Re: [fossil-users] Fossil server load control

2014-03-12 Thread Andreas Kupries
On Wed, Mar 12, 2014 at 6:40 AM, Richard Hipp d...@sqlite.org wrote:
 A new feature was recently added to Fossil that allows it to deny expensive
 requests (such as blame or tarball on a large repository) if the server
 load average is too high.  See
 http://www.fossil-scm.org/fossil/doc/tip/www/server.wiki#loadmgmt for
 further information.

Interesting.

 I am pleased to announce that this new feature has passed its first test.

 About three hours ago, a single user in Beijing began downloading multiple
 copies of the same System.Data.SQLite tarball.  As of this writing, he has
 so far attempted to download that one tarball 11,784 times (at last count -

 a rate of about one per second, and each request takes about 3.1 seconds of
 CPU time in order to compute the 80MB tarball.

 And if you have alternative suggestions about how to keep a light-weight
 host running smoothly under a massive Fossil request load, please post
 follow-up comments.

How sensible do you think would it be to have a (limited-size)
(in-memory|disk) cache to hold the most recently requested tarballs ?
That way a high-demand tarball, etc. would be computed only once and
then served statically from the cache.

Note that I actually see this as a possible complement to the load mgmt feature.
The cache would help if demand is high for a small number of
revisions, whereas load mgmt would kick in and restrict load if the
access pattern of revisions is sufficiently random/spread out to
negate the cache (i.e. cause it to thrash).

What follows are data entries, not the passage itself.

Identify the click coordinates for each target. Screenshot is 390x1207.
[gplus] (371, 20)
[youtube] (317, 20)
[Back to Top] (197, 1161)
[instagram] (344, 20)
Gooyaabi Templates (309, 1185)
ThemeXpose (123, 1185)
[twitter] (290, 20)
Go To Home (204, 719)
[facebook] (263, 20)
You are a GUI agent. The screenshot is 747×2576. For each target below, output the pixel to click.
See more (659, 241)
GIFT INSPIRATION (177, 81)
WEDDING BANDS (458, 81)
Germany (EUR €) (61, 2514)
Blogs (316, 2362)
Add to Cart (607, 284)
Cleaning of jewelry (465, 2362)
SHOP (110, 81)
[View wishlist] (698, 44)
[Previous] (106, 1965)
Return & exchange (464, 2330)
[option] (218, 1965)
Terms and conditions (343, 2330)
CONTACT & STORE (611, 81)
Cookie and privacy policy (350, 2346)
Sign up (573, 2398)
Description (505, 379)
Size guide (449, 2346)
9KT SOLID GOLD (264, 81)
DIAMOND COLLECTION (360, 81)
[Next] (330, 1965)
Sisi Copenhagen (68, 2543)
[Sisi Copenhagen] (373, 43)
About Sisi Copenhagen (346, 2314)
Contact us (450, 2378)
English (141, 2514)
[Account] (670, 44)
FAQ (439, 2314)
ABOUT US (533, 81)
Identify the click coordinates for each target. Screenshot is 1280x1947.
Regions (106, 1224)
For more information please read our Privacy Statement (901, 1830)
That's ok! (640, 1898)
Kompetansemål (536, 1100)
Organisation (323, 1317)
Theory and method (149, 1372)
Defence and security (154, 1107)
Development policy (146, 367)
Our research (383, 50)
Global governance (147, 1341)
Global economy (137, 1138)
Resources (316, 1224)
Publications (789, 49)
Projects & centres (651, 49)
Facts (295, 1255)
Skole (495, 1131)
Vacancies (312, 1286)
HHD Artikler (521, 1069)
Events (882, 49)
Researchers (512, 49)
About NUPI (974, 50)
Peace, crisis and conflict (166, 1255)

Side note: While the same benefits could be had by putting a regular
web cache in front of the fossil server, i.e. a squid or the like this
would require more work to set up and admin. And might be a problem
for the truly dynamic parts of the fossil web ui. An integrated cache
just for the assets which are expensive to compute and yet
(essentially) static does not have these issues.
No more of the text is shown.